The importance of appropriate operative management is stressed repeatedly. Complete surgical staging includes, at a minimum, cytologic studies, peritoneal and subdiaphragmatic biopsies, and regional lymphadenectomy, since microscopic metastases are found in 20 percent of patients with disease that appears to be stage I. When low-grade lesions are found, chemotherapy is unnecessary for patients with stage I disease, and the survival rate is excellent, provided that surgical staging is complete; the preservation of reproductive function is feasible, with close follow-up and definitive surgery after childbearing is completed. As compared with laparotomy, laparoscopy leads to a higher rate of ovarian rupture and has been associated with more recurrences at the site of the trocar insertion; laparoscopy is still considered experimental.
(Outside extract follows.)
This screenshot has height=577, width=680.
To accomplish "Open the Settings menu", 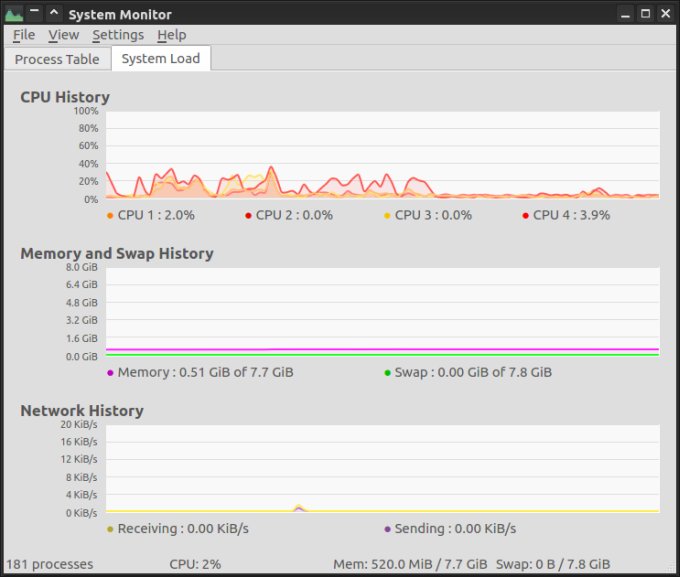I will coord(118,35).
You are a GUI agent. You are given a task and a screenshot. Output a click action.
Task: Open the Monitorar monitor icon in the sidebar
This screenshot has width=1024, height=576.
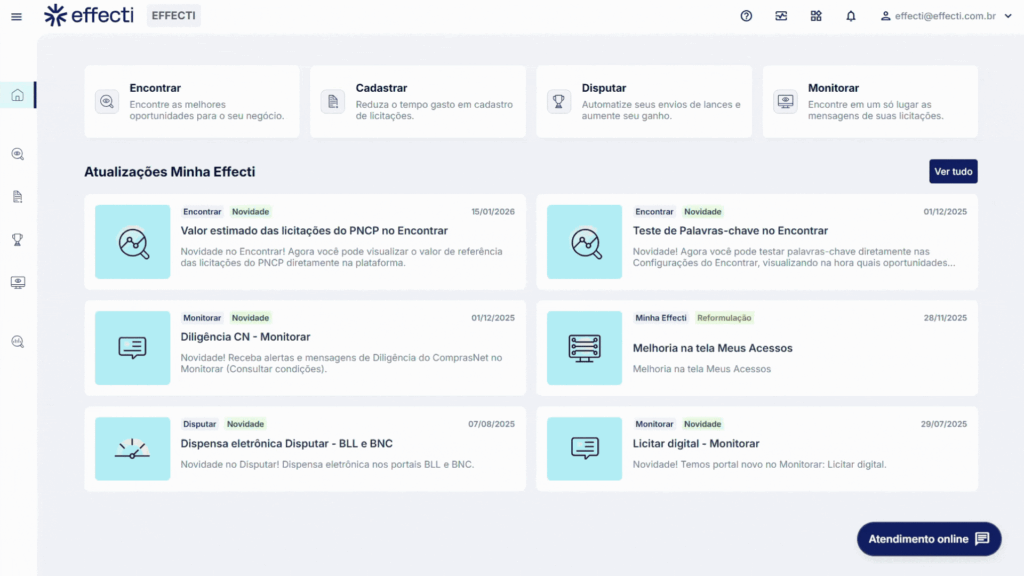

For patients with metastatic disease, the two factors most likely to influence survival are the extent of cytoreduction and chemosensitivity. Whenever feasible, all visible tumor should be removed, since the likelihood of survival is improved when any residual tumor is smaller than 1 cm. Although the authors make a compelling argument for aggressive cytoreduction, less aggressive surgery is appropriate if gross disease will remain despite radical surgery and if there are substantial coexisting conditions. After two or three cycles of chemotherapy, interval cytoreduction is a viable alternative and apparently leads to survival rates similar to those achieved with aggressive initial resection of the tumor, although this must be confirmed by prospective clinical trials. Six cycles of a taxane combined with platin-based therapy is now standard. Because of its improved therapeutic index, carboplatin will probably replace cisplatin. Large, randomized clinical trials will be needed to determine the role, if any, of newer agents (gemcitabine, liposome-encapsulated doxorubicin, and topotecan) in front-line therapy.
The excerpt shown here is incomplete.